## [DATA PROVIDED]
· · · · ·

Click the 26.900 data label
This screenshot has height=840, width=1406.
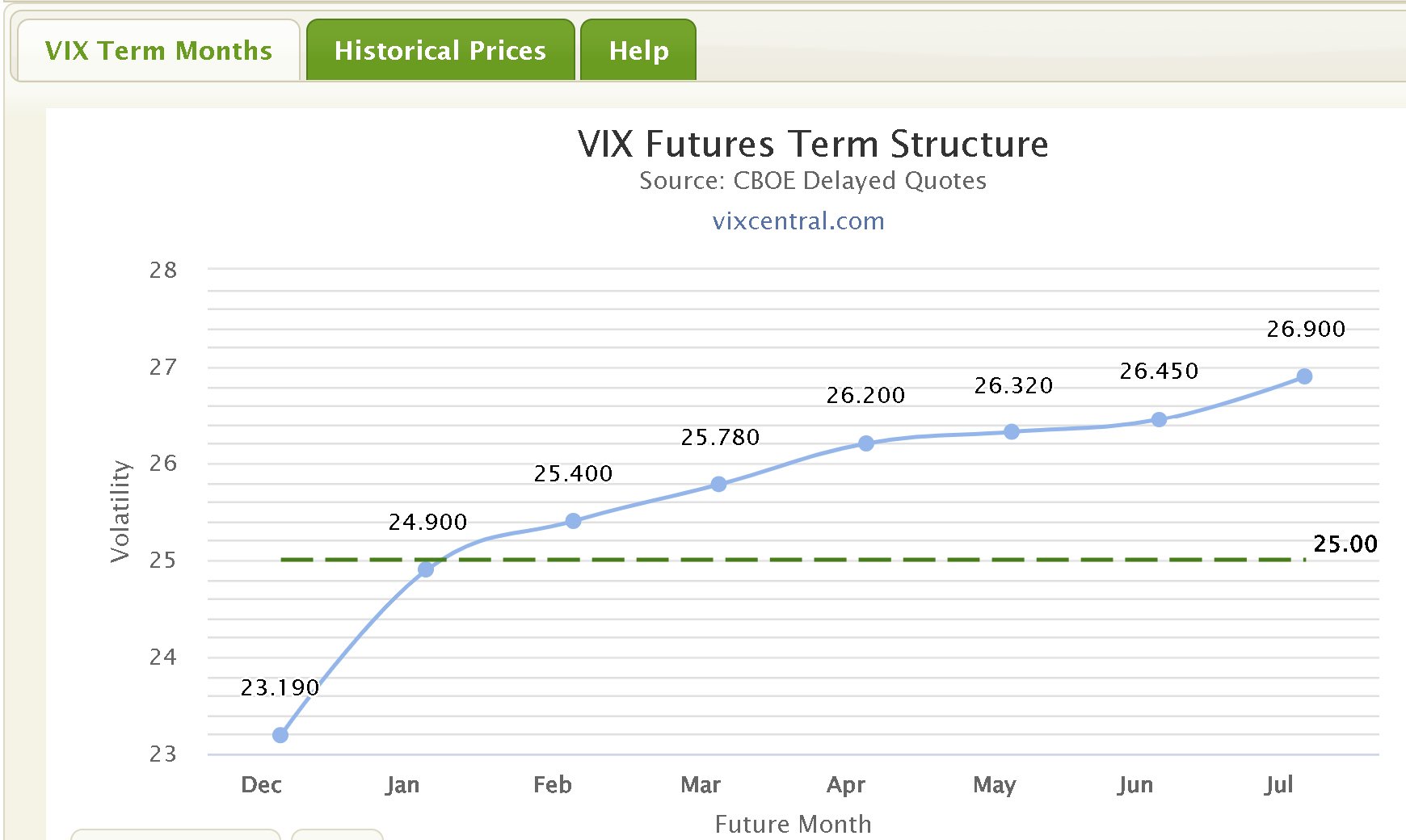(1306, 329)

· · · · ·

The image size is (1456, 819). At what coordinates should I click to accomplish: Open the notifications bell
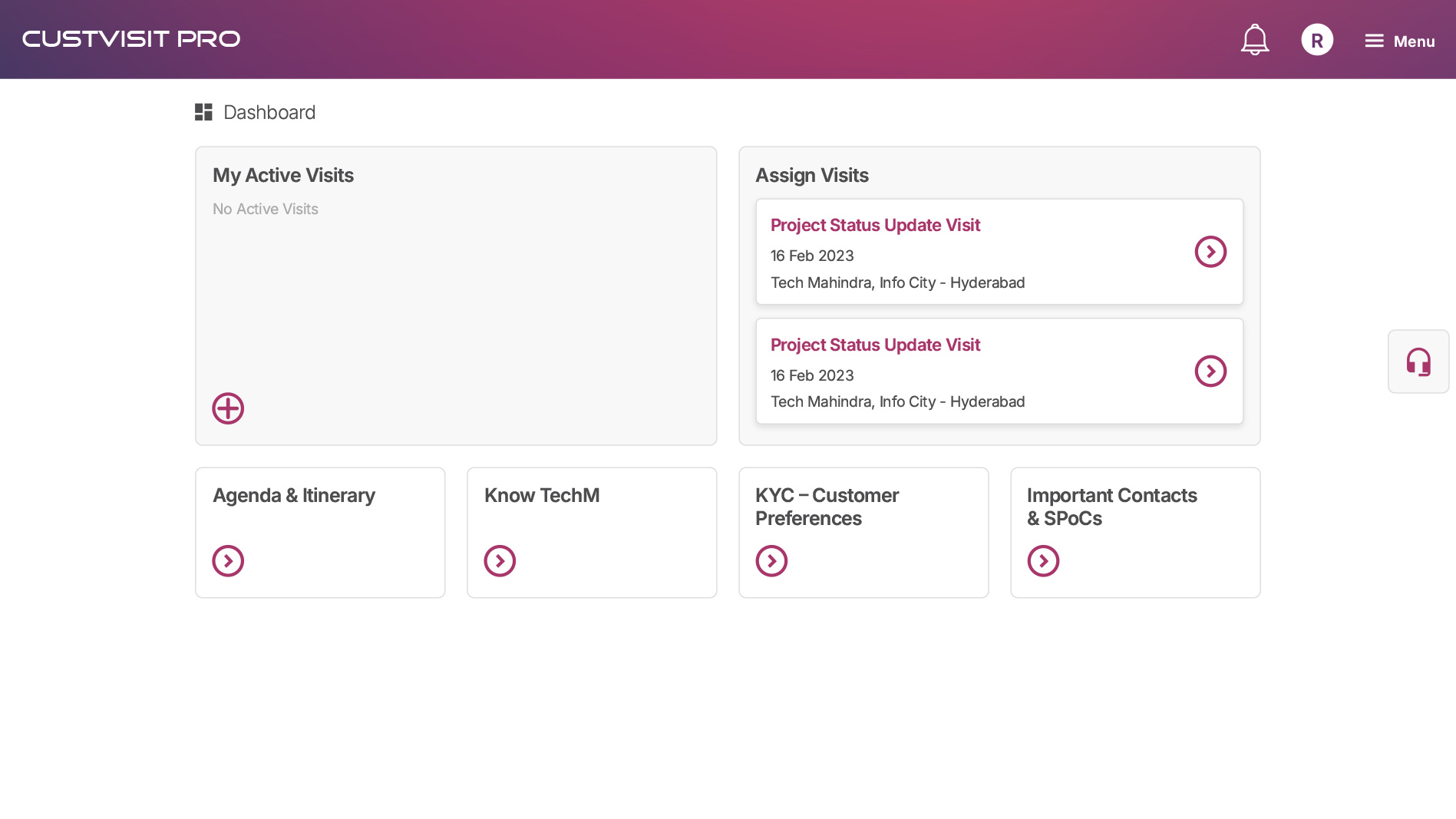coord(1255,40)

· · · · ·

## [PROBLEM STATEMENT]
Please copy out the rows from the line that has "Click the 26.900 data label" through the line that has "(1306, 329)", swapping "screenshot" for "image" and changing nothing else. Leave the pictures out of your answer.

## [SOLVED PROBLEM]
Click the 26.900 data label
This image has height=840, width=1406.
(1306, 329)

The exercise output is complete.